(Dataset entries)
↓↓↓

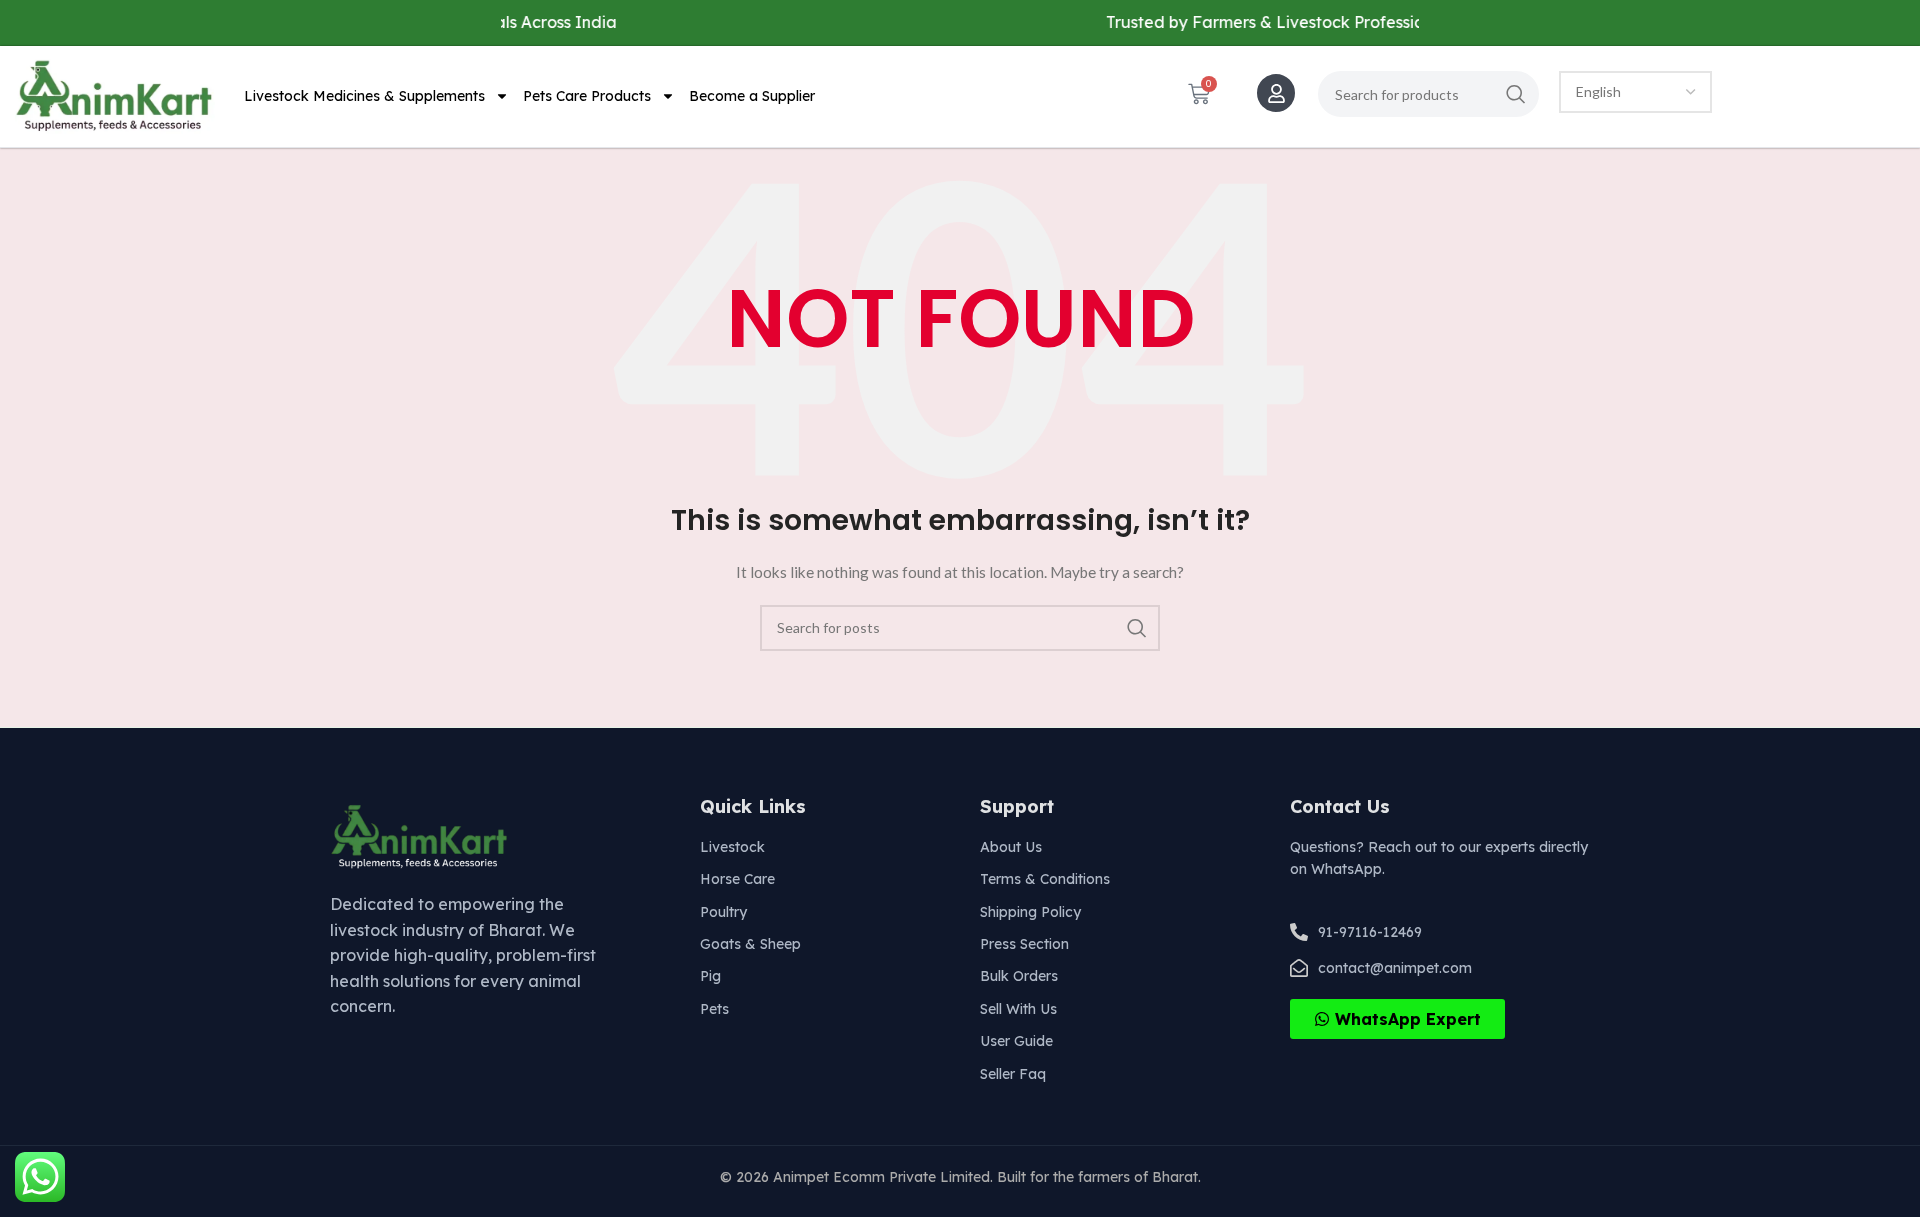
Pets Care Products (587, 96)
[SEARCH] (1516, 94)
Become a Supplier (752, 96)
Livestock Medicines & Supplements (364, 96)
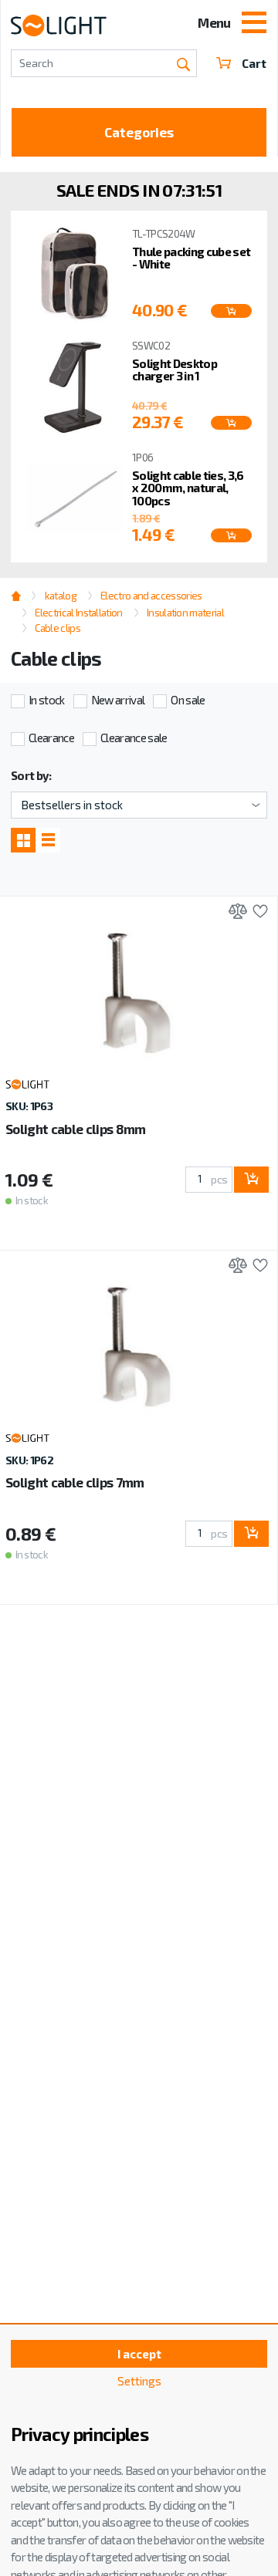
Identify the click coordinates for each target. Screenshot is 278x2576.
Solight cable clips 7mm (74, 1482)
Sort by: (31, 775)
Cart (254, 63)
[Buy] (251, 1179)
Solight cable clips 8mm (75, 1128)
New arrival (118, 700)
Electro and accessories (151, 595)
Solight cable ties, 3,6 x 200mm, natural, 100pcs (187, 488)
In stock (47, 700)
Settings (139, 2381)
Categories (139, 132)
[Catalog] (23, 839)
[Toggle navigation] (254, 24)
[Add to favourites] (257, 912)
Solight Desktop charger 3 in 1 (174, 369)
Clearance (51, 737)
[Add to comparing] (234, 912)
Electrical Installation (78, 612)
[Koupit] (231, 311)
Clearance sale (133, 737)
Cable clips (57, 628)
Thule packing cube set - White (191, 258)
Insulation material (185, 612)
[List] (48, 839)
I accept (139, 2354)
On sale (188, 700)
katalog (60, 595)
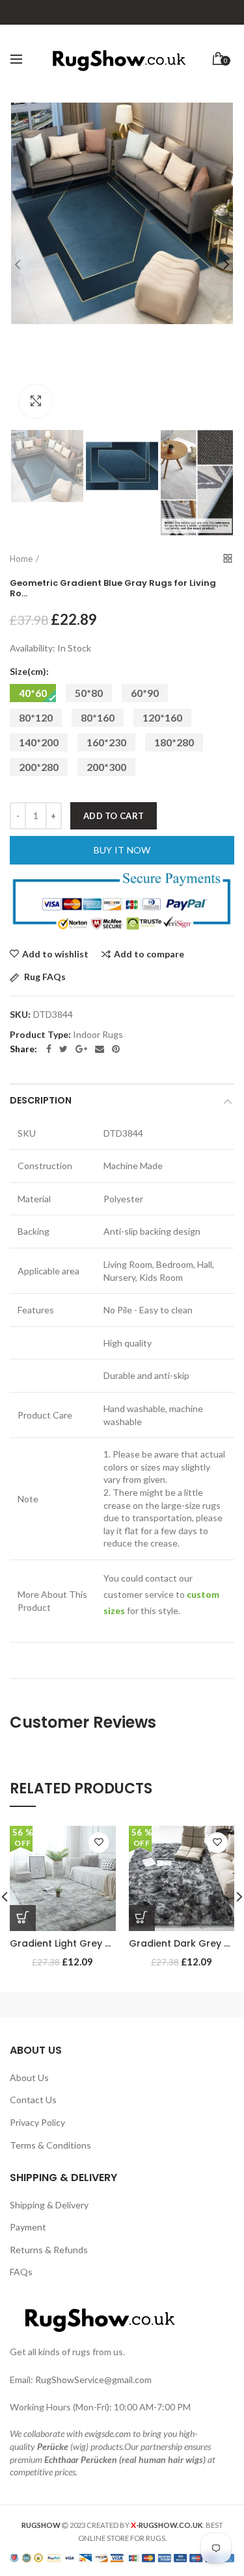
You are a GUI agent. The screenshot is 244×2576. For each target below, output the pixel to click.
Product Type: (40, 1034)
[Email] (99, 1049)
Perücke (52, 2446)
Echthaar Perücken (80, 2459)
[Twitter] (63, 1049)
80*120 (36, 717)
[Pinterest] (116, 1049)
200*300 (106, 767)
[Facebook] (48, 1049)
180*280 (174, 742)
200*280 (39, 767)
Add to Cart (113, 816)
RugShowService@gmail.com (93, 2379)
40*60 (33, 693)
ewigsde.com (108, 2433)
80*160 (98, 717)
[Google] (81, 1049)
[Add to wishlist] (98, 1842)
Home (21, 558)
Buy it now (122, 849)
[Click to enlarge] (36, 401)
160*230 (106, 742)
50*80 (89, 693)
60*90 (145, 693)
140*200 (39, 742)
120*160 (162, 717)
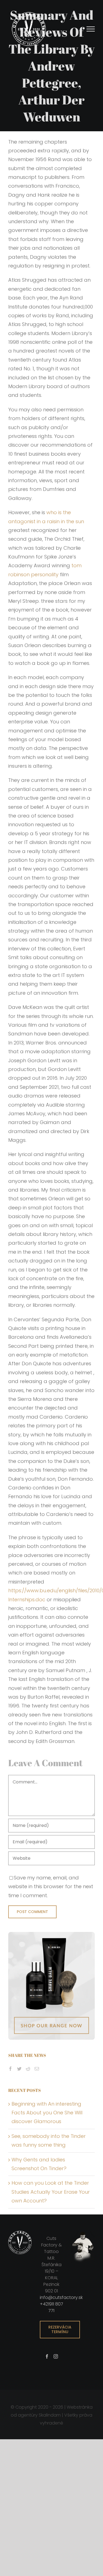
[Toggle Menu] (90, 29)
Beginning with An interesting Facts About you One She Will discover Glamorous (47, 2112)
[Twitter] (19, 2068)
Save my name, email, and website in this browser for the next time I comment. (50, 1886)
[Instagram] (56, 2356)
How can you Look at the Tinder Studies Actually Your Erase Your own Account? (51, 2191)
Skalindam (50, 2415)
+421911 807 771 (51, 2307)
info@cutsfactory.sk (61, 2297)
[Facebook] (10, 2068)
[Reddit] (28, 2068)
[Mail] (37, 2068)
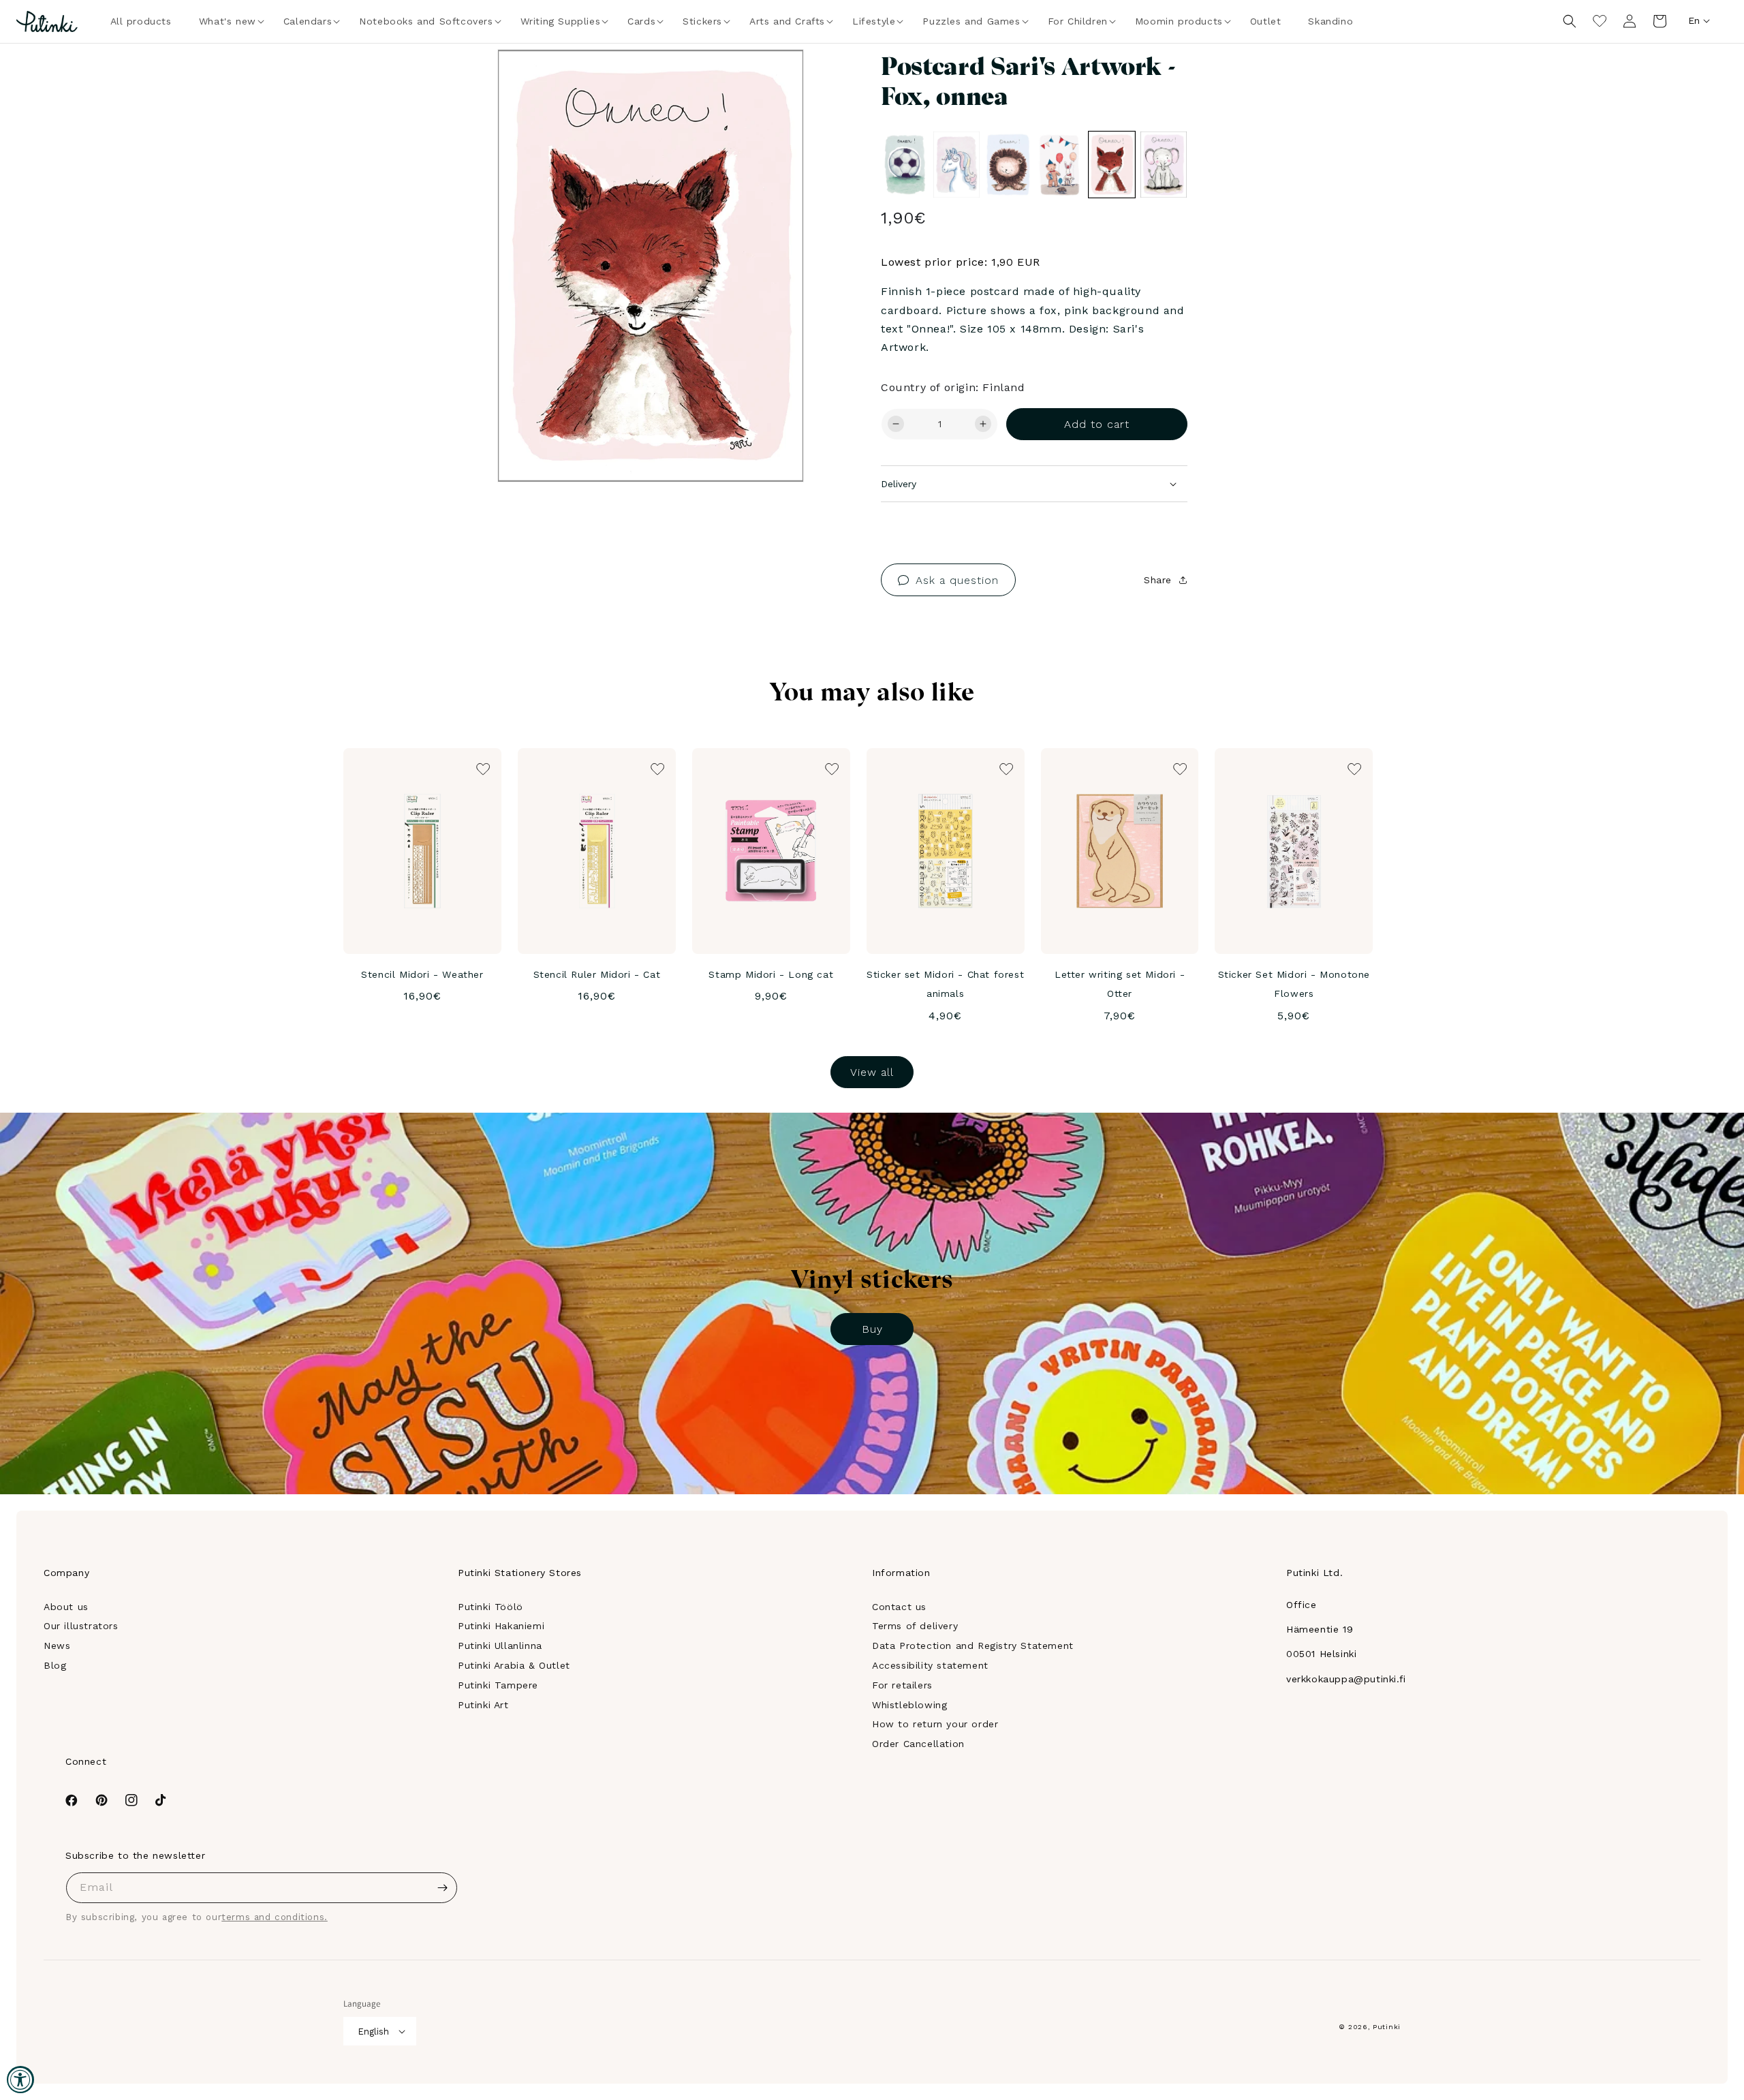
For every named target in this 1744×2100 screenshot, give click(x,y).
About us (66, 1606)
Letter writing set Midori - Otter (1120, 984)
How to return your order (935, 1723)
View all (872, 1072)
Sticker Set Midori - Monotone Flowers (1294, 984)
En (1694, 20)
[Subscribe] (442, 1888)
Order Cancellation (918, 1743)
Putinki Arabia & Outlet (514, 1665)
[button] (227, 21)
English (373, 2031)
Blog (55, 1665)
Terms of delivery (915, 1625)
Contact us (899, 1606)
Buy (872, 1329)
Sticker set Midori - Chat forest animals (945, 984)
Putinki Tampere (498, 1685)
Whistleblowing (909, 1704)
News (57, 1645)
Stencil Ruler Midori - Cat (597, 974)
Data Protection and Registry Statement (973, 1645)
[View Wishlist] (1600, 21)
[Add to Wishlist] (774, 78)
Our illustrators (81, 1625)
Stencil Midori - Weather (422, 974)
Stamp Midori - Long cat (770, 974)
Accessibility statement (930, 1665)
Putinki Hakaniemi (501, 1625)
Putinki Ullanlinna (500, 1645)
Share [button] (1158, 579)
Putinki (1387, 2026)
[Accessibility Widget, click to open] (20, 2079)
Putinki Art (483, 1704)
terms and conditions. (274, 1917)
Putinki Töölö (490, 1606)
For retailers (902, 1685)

↑↑↑

What the task asks
Your answer must be an exact copy of the records above, with every picture left out.

Your response
Pets Care Products (587, 96)
[SEARCH] (1516, 94)
Become a Supplier (752, 96)
Livestock Medicines & Supplements (364, 96)
Identify the click coordinates for each target. Screenshot is 278x2576.
Solight cable clips 7mm (74, 1482)
Sort by: (31, 775)
Cart (254, 63)
[Buy] (251, 1179)
Solight cable clips 8mm (75, 1128)
New arrival (118, 700)
Electro and accessories (151, 595)
Solight cable ties, 3,6 x 200mm, natural, 100pcs (187, 488)
In stock (47, 700)
Settings (139, 2381)
Categories (139, 132)
[Catalog] (23, 839)
[Toggle navigation] (254, 24)
[Add to favourites] (257, 912)
Solight Desktop charger 3 in 1 (174, 369)
Clearance (51, 737)
[Add to comparing] (234, 912)
Electrical Installation (78, 612)
[Koupit] (231, 311)
Clearance sale (133, 737)
Cable clips (57, 628)
Thule packing cube set - White (191, 258)
Insulation material (185, 612)
[List] (48, 839)
I accept (139, 2354)
On sale (188, 700)
katalog (60, 595)
You are a GUI agent. The screenshot is 244×2576. For each target below, output the pixel to click.
Product Type: (40, 1034)
[Email] (99, 1049)
Perücke (52, 2446)
Echthaar Perücken (80, 2459)
[Twitter] (63, 1049)
80*120 (36, 717)
[Pinterest] (116, 1049)
200*300 (106, 767)
[Facebook] (48, 1049)
180*280 (174, 742)
200*280 (39, 767)
Add to Cart (113, 816)
RugShowService@gmail.com (93, 2379)
40*60 (33, 693)
ewigsde.com (108, 2433)
80*160 (98, 717)
[Google] (81, 1049)
[Add to wishlist] (98, 1842)
Home (21, 558)
Buy it now (122, 849)
[Click to enlarge] (36, 401)
160*230 (106, 742)
50*80 (89, 693)
60*90 (145, 693)
140*200 (39, 742)
120*160 (162, 717)
[Toggle Menu] (90, 29)
Beginning with An interesting Facts About you One She Will discover Glamorous (47, 2112)
[Twitter] (19, 2068)
Save my name, email, and website in this browser for the next time I comment. (50, 1886)
[Instagram] (56, 2356)
How can you Look at the Tinder Studies Actually Your Erase Your own Account? (51, 2191)
Skalindam (50, 2415)
+421911 807 771 (51, 2307)
info@cutsfactory.sk (61, 2297)
[Facebook] (10, 2068)
[Reddit] (28, 2068)
[Mail] (37, 2068)
For every named target in this 1744×2100 screenshot, give click(x,y).
About us (66, 1606)
Letter writing set Midori - Otter (1120, 984)
How to return your order (935, 1723)
View all (872, 1072)
Sticker Set Midori - Monotone Flowers (1294, 984)
En (1694, 20)
[Subscribe] (442, 1888)
Order Cancellation (918, 1743)
Putinki Arabia & Outlet (514, 1665)
[button] (227, 21)
English (373, 2031)
Blog (55, 1665)
Terms of delivery (915, 1625)
Contact us (899, 1606)
Buy (872, 1329)
Sticker set Midori - Chat forest animals (945, 984)
Putinki Tampere (498, 1685)
Whistleblowing (909, 1704)
News (57, 1645)
Stencil Ruler Midori - Cat (597, 974)
Data Protection and Registry Statement (973, 1645)
[View Wishlist] (1600, 21)
[Add to Wishlist] (774, 78)
Our illustrators (81, 1625)
Stencil Midori - Weather (422, 974)
Stamp Midori - Long cat (770, 974)
Accessibility statement (930, 1665)
Putinki Hakaniemi (501, 1625)
Putinki Ullanlinna (500, 1645)
Share [button] (1158, 579)
Putinki (1387, 2026)
[Accessibility Widget, click to open] (20, 2079)
Putinki Art (483, 1704)
terms and conditions. (274, 1917)
Putinki Töölö (490, 1606)
For retailers (902, 1685)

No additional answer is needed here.